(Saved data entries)

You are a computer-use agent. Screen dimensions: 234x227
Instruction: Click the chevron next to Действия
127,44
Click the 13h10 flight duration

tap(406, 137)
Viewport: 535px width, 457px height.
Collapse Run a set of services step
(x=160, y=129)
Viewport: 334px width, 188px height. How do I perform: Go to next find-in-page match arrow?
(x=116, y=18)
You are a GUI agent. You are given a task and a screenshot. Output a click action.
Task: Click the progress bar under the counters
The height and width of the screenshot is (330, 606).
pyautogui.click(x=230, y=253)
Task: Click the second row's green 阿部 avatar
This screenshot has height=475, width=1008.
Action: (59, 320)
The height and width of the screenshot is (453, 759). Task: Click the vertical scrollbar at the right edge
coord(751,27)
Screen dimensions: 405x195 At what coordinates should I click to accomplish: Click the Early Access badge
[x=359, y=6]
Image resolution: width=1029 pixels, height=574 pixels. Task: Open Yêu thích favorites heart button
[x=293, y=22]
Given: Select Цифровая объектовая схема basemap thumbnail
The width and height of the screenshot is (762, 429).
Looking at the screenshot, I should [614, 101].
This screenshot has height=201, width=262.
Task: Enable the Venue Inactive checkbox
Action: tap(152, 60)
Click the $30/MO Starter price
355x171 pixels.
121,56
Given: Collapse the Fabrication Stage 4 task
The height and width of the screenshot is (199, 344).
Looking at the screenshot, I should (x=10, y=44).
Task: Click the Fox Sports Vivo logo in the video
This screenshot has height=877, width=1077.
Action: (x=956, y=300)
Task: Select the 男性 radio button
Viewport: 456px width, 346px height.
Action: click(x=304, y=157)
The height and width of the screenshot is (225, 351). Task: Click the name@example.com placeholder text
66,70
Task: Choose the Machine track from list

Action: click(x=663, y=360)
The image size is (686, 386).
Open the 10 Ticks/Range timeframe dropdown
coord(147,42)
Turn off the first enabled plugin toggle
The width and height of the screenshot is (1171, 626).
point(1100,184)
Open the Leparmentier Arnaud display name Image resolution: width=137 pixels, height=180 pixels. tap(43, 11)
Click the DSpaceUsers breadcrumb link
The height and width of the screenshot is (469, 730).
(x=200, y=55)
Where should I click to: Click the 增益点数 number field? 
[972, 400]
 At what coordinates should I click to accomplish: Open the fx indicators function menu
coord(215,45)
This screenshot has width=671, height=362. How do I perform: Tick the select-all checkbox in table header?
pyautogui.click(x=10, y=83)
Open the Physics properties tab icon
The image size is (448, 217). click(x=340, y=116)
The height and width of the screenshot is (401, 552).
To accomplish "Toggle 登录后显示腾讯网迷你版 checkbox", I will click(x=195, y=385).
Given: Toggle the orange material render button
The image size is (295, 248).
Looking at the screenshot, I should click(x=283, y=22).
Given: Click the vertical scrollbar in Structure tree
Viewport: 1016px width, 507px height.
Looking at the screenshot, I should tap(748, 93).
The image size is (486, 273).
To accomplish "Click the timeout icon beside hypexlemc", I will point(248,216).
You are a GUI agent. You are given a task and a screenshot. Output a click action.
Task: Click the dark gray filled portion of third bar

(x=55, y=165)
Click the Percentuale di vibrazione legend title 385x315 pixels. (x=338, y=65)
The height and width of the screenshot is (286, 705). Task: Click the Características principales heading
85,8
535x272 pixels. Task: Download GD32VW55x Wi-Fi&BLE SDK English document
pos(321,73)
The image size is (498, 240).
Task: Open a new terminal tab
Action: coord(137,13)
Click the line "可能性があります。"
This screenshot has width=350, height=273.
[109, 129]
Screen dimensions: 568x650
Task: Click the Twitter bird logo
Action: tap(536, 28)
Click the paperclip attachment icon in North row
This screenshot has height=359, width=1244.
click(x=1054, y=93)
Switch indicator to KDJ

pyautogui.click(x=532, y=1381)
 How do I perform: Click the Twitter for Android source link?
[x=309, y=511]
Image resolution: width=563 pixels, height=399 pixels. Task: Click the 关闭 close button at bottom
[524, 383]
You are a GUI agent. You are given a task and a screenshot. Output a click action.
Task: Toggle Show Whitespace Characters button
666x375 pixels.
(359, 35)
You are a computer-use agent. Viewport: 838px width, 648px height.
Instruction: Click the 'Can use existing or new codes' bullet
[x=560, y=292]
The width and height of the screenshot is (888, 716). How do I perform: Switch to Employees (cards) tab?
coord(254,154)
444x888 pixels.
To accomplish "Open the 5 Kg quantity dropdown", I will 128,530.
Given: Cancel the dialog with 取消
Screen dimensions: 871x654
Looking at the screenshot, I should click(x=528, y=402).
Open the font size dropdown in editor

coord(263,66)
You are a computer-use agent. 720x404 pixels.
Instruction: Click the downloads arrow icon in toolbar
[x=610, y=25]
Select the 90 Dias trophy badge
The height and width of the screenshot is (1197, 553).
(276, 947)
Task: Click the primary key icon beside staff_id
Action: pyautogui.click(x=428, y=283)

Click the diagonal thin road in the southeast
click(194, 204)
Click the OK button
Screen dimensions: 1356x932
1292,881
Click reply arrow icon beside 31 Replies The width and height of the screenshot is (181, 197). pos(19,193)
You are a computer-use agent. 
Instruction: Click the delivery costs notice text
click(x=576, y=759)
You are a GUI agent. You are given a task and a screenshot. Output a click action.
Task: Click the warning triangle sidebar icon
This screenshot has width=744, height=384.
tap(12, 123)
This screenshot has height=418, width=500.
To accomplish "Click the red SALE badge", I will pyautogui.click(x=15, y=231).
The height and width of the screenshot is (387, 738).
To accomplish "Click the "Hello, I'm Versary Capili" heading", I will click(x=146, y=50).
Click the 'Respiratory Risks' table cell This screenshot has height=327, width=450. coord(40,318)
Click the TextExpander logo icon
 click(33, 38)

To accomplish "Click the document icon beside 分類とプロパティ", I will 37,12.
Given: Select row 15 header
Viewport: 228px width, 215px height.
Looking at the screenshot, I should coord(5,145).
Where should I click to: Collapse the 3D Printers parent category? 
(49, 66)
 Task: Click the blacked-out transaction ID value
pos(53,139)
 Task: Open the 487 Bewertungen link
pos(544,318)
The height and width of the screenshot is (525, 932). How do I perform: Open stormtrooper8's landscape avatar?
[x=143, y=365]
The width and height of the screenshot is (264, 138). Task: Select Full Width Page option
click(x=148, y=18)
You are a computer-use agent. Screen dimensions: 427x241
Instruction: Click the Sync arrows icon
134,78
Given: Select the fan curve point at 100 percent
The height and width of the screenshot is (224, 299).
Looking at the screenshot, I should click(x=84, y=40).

WHAT NEEDS TO BE DONE: Return only the number of lines in the records above that include the string "computer".

PROBLEM SOLUTION: 5